→ Work order A
Can you reproduce the business school article word for word, between "At a time when" and "in a release.", inclusive?
→ Work order B
Could you resume the business school article from the point where its text stops?

:: Page text ::

What does the business school of the future look like? Not exactly an easy question to answer.
However, the latest report from the Graduate Management Admissions Council tries to tackle the question — at least from a European perspective.
At a time when the relevance of graduate management education is being re-evaluated, the council interviewed 19 deans from some of Europe’s top business schools. Its latest report, “The Future of Graduate Management Education,” released this month, distills these discussions into five distinct themes: technology and digitization, social and responsible, content, learning journeys and relevance.
The industry paper provides a pulse on what the deans “predict what the future holds for graduate management education and the work needed to stay relevant and functional to society at large,” GMAC says in a release.
We’ve highlighted some of the major themes from the European B-school deans below, or you can read the full report here.
TECHNOLOGY & DIGITIZATION
While the pandemic accelerated the use of technology in the classrooms, traditional in-person classes should not simply be uploaded to an online platform, the report finds. Rather incorporating technology and digitization requires rethinking pedagogy and what classrooms, campuses and users experience should look like. In person classrooms, meanwhile, must be able to offer something online classrooms cannot.
At the start of the pandemic, most business schools weren’t prepared for fully online learning, but were able to adapt quickly.
“We were unprepared not because of the technology because the technology was mostly ready,” SDA Bocconi dean Giuseppe Soda says in the report. “What wasn’t ready was the way in which we approach education online—all the programs, all the courses, all the curricula were set for non online programs. … I think at the end we have been learning how to translate our content into something fitting better with the technology and now we are ready for the future.”
What the pandemic did prove was that business schools could in fact widen their reach, interacting with more students who otherwise would be left behind.

:::
:: Excerpted records ::

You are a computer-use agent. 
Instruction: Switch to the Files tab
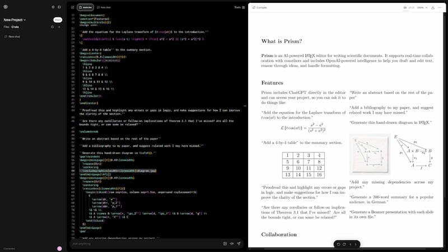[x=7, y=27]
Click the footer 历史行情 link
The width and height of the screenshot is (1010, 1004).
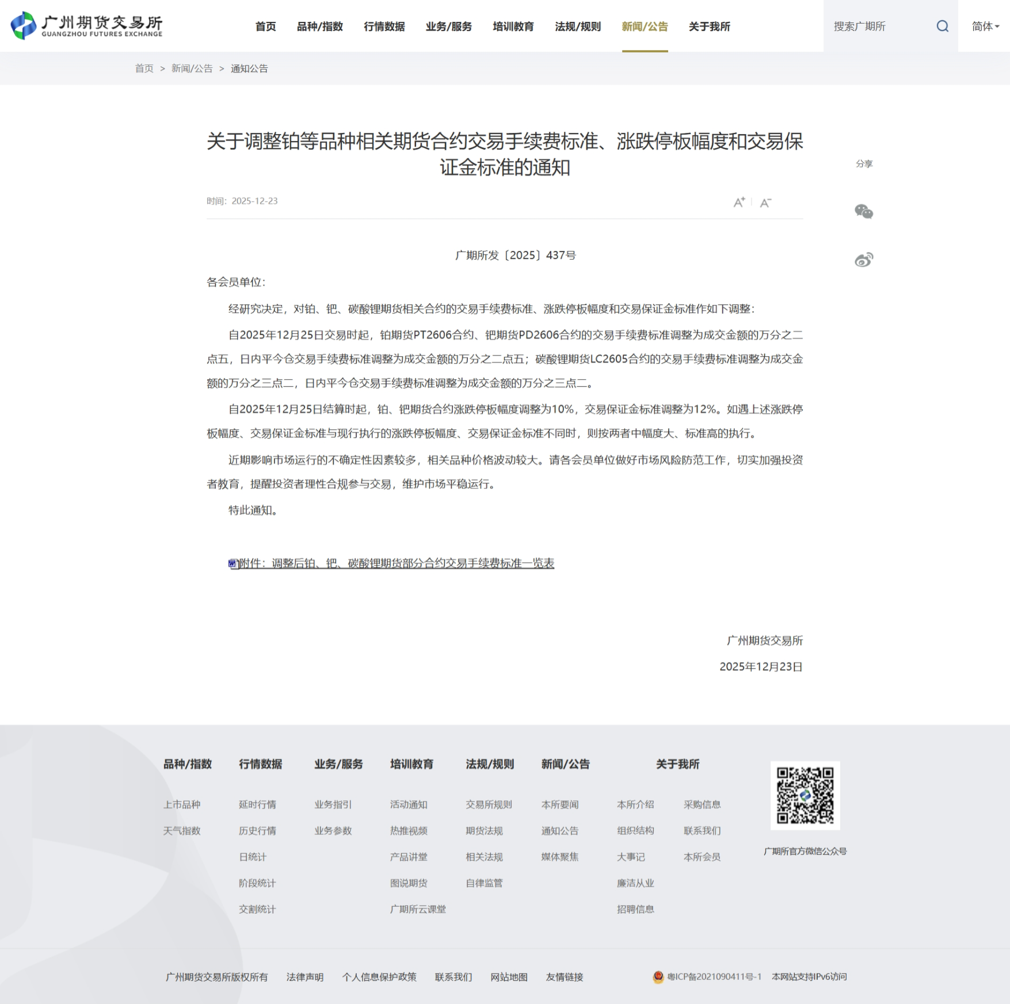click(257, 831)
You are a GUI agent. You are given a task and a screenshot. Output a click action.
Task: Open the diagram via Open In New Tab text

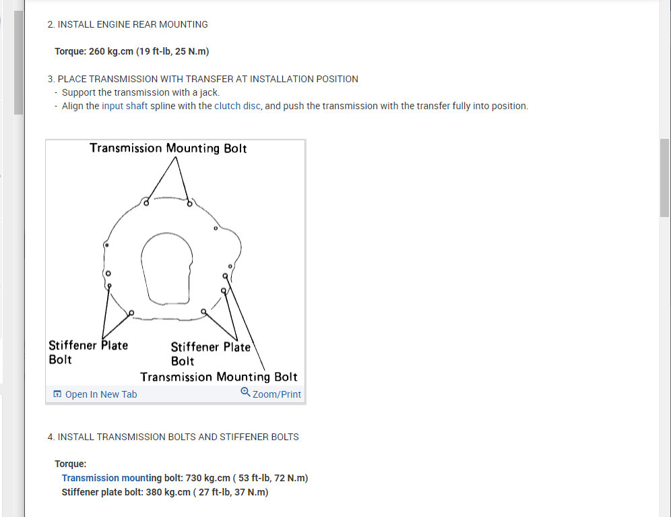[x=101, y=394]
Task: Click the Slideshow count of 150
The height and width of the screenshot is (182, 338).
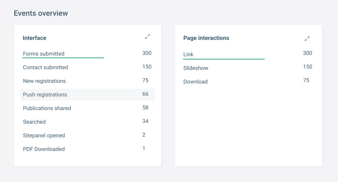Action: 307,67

:::
:: Excerpted records ::

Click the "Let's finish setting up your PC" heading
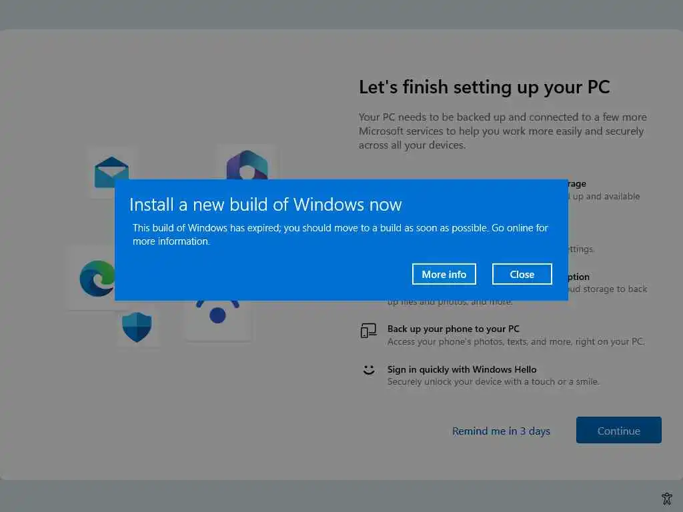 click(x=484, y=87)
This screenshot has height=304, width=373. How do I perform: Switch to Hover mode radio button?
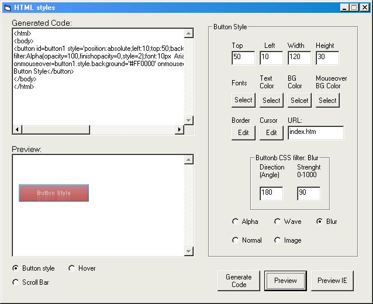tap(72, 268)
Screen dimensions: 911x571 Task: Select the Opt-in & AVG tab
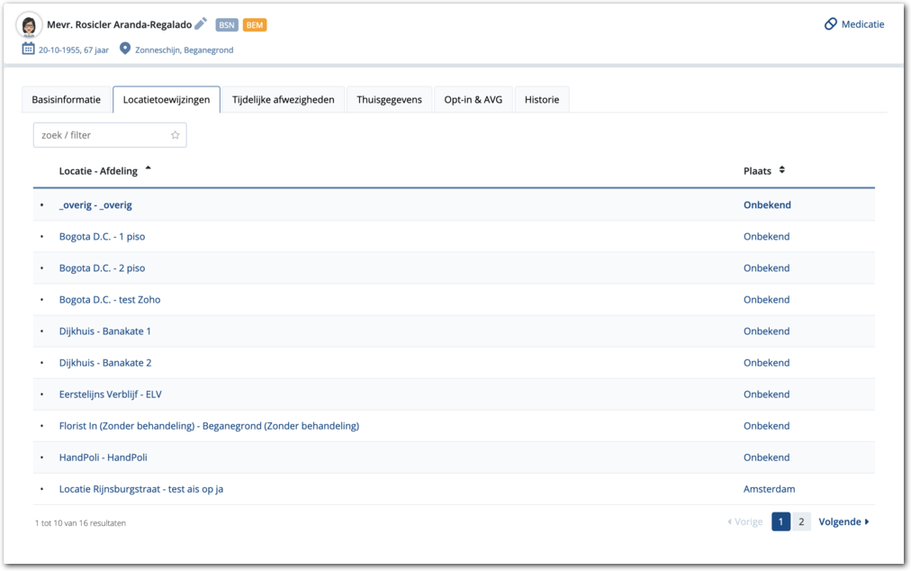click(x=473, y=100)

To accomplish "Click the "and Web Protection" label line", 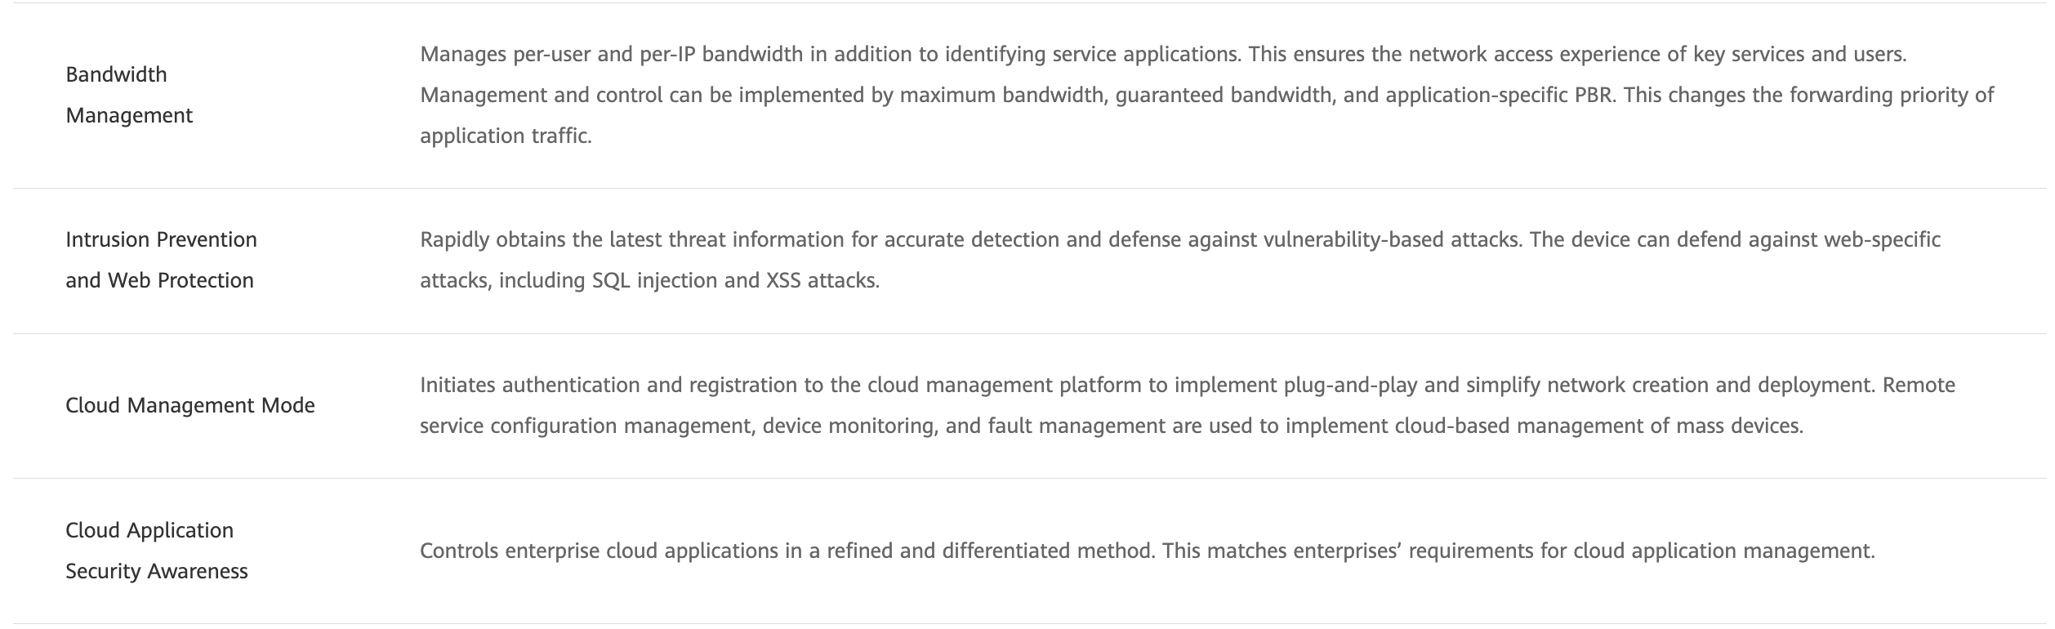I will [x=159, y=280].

:::

→ Task answer A
At a time when the relevance of graduate management education is being re-evaluated, the council interviewed 19 deans from some of Europe’s top business schools. Its latest report, “The Future of Graduate Management Education,” released this month, distills these discussions into five distinct themes: technology and digitization, social and responsible, content, learning journeys and relevance.
The industry paper provides a pulse on what the deans “predict what the future holds for graduate management education and the work needed to stay relevant and functional to society at large,” GMAC says in a release.

→ Task answer B
“We can actually reach many more people at a much lower cost, so make it much more affordable for people to be part of education projects,” IESE dean Franz
says in the report. “There is an opportunity to make education or business education more accessible for people in all kinds of situations–personal and professional.”
SOCIAL & RESPONSIBLE
“The biggest challenge to our academic community is to sit down and create a framework that can figure out how do we actually reconcile the objectives of the company with the objectives of society,” says Ilian Mihov, dean of INSEAD.
This, in fact, echoes a good deal of reporting in Poets&Quants over the last several years. Many professors we interview tell us they want a greater emphasis on the role of business in mitigating climate change, promoting social progress, or improving the human condition. And business schools are making investments in or creating centers to help. Take, for example, UNC Kenan-Flagler’s Center for Sustainable Enterprise or NYU Stern’s Center for Business & Human Rights.
GMAC’s interviews with European deans revealed that most believe that lessons in ethics, corporate social responsibility, and sustainability should be woven into the whole business school curriculum. In fact, Anthony Brabazon, dean of University College Dublin, says students already want these things, and business schools must be able to offer them.
“Incoming students are much more concerned about environmental issues, about long-term sustainability,” he says in the report. “They’re beginning to push us as educators to deal with issues of sustainability, of societal good throughout our program profile.”
CONTENT & LIFELONG LEARNING JOURNEYS
Even as business and technology evolve at a break-neck pace, business education has been slow to follow suit. Content delivered in a balanced business education must move away from traditional silos and toward an interdisciplinary approach. That includes subjects such as analytics, data, and innovation, as well as history, sociology, and more.
“We are moving from a socio-political, economic environment where the game was set and all you needed was for managers to know how to do pony tricks,” says Daniel Traça of Nova School of Business and Economics in Lisbon.
Meanwhile, new students want shorter, flexible, and more personalized programs with more stackable programs. A rise in demand for pre-experience graduate programs and a flattening or decline for demand in the traditional MBA mean business schools need to better adapt to student needs.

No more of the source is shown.